Data Privacy#

Coiled analytics collects metadata from Dask clusters to help you to understand your work.

It is important to understand this metadata, including how it is collected, how it gets to Coiled, and how it is stored in order to decide your comfort level and if this solution is right for you.

This document helps you understand how Coiled analytics works.

Note

This is about data privacy in the observability part of the Coiled platform, and not the deployment product. For information about Coiled’s deployment product, please see Coiled Docs. For more information about Coiled analytics itself, please see Analytics.

How Coiled Analytics Works#

Client Side#

Coiled analytics works on any Dask cluster, even those not managed by Coiled. You activate Coiled analytics by installing a public Python package, importing Coiled, and calling coiled.analytics.register():

pip install coiled
import coiled.analytics

coiled.analytics.register()

This installs a Dask SchedulerPlugin on the local Dask Client, and then uses the Dask-Scheduler connection to send that plugin to the Scheduler.

The plugin collects Coiled credentials while on the Client, and in particular captures both coiled.token for access and the coiled.analytics namespace for settings, and sends those up to the Dask Scheduler.

We gather credentials and configuration options on the client-side because that is more often where users are accustomed to specifying information. It makes it easier to configure Coiled without intimate access to the remote environment.

Message Transmission#

The SchedulerPlugin sends messages to https://cloud.coiled.io when it first starts, when your scheduler shuts down, and periodically while running, every ten seconds or so (this is configurable, search for interval in the coiled.analytics configuration).

The plugin sends messages to Coiled using normal HTTPS to regular web endpoints, authenticated using the API token taken from the client configuration.

These messages are typically small, but if profile information is enabled and if the cluster is very active then they can grow to be about a megabyte in size.

Data Collected#

Basic Metrics#

Coiled tracks basic metrics about your system like the following:

  • The start and stop time of the scheduler

  • The number of currently active workers

  • The amount of memory available within the cluster

  • The aggregated amount of worker-time spent over the lifetime of the cluster

  • Versions of a few key libraries, like Python itself, msgpack, cloudpickle, lz4 and everything generally in the dask.distributed.versions package.

  • The architecture of the system, like x86 or ARM

  • The path of python used within the system

  • The operating system used, like Linux, macOS, or Windows (remember, Coiled.analytics can be used anywhere Dask is run, including personal laptops)

Computations#

Coiled optionally tracks information about your code. This helps to understand usage, and connect that usage to failures or success.

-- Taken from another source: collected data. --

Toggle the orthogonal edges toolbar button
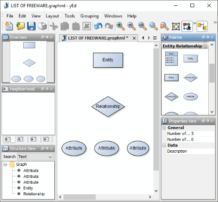The height and width of the screenshot is (202, 218). pos(202,26)
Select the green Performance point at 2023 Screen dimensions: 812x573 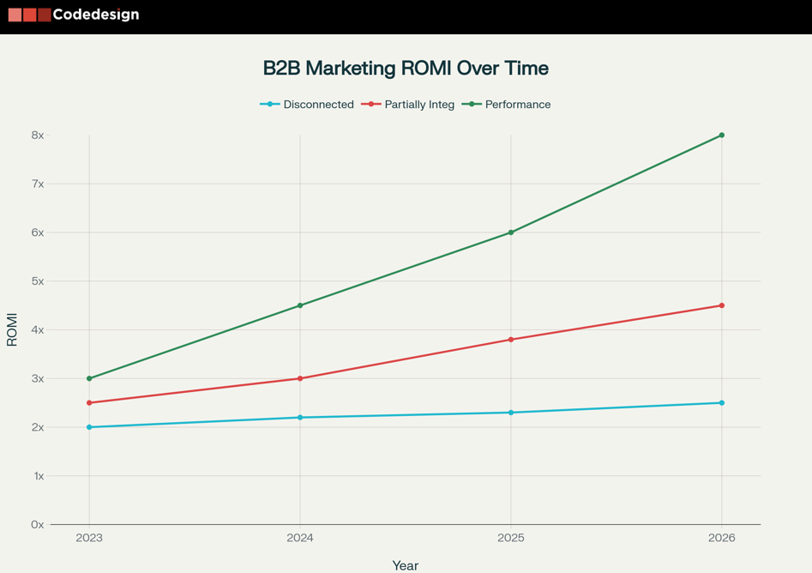coord(89,378)
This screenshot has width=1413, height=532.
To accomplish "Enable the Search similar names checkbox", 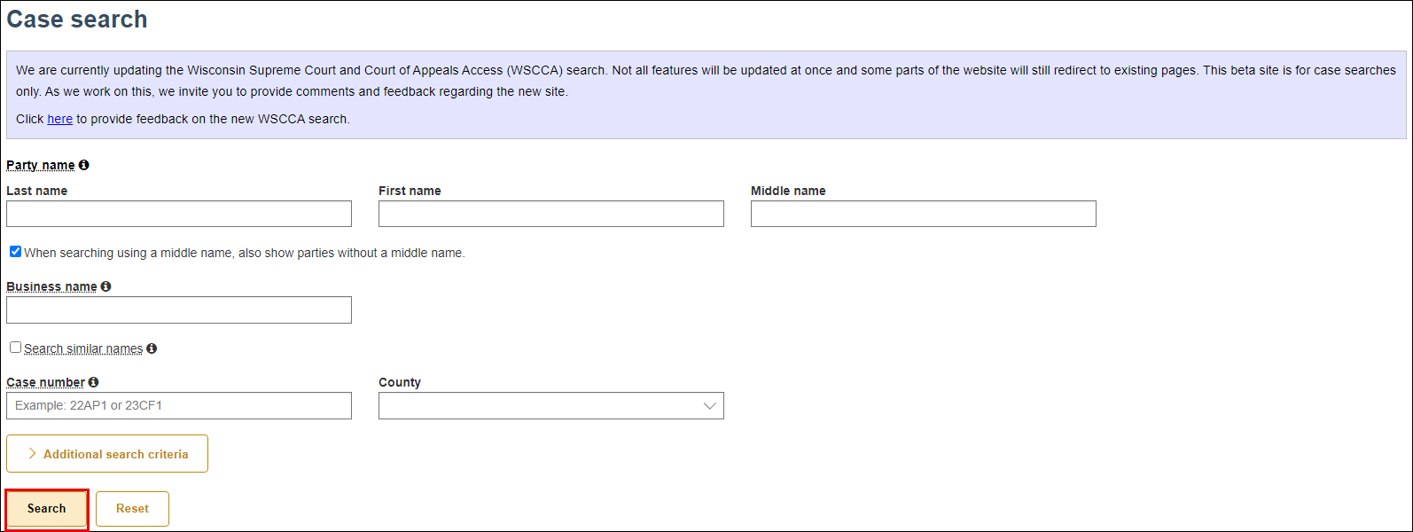I will [15, 347].
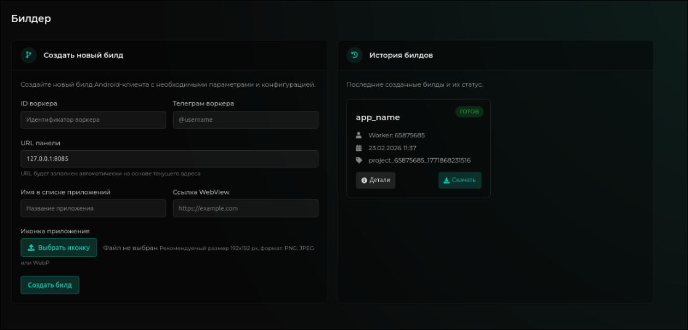This screenshot has width=688, height=330.
Task: Click the project_65875685_1771868231516 label
Action: [419, 160]
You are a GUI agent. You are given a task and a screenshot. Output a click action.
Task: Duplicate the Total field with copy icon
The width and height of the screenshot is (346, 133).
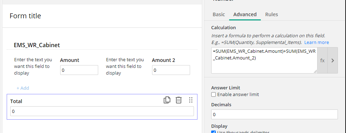coord(167,100)
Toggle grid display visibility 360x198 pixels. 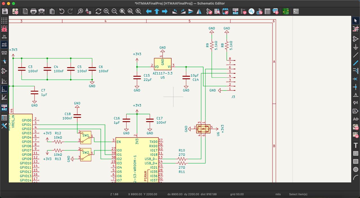point(4,21)
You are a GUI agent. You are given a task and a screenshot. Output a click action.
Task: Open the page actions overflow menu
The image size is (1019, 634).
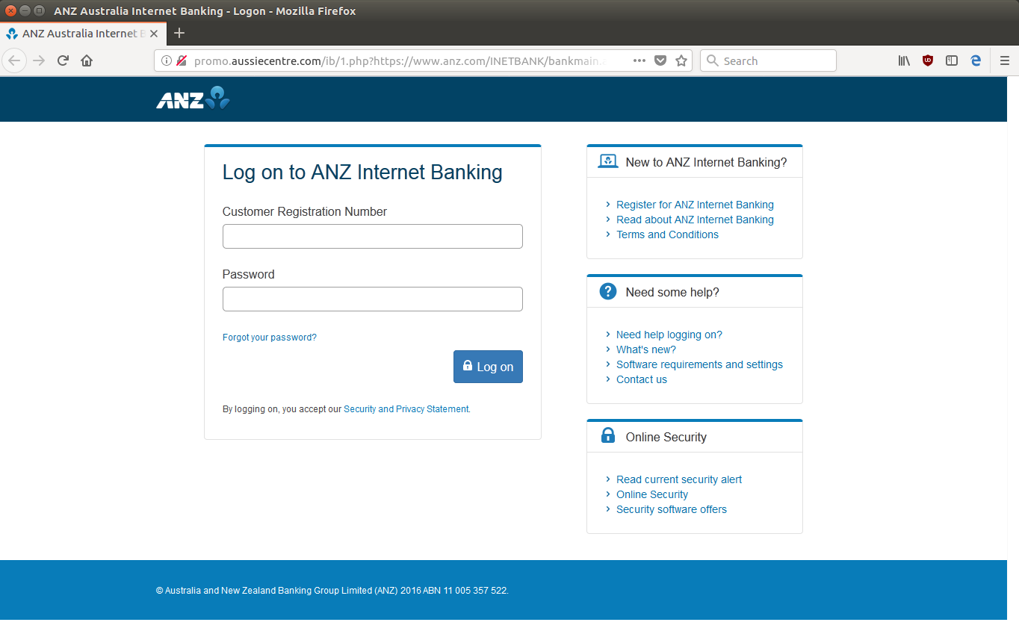pos(639,60)
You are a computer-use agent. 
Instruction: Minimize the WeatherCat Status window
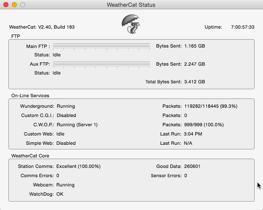tap(14, 5)

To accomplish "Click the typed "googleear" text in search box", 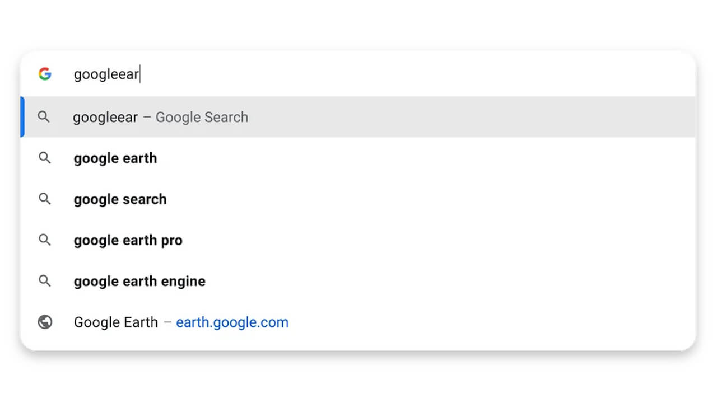I will click(x=106, y=74).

  • Dask TaskGroups, which contain the following for each group of operations

    • The name of the operation, like read_csv

    • How many tasks in the operation, and their states, like waiting, running, in-memory, erred, or released

    • How much time was spent computing, communicating, and reading from disk

    • Dependencies with other task groups

  • Exceptions, which include the text of the exception and tracebacks

  • Code snippets around the call to dask.compute. This typically includes the context of the function or Jupyter cell that called Dask.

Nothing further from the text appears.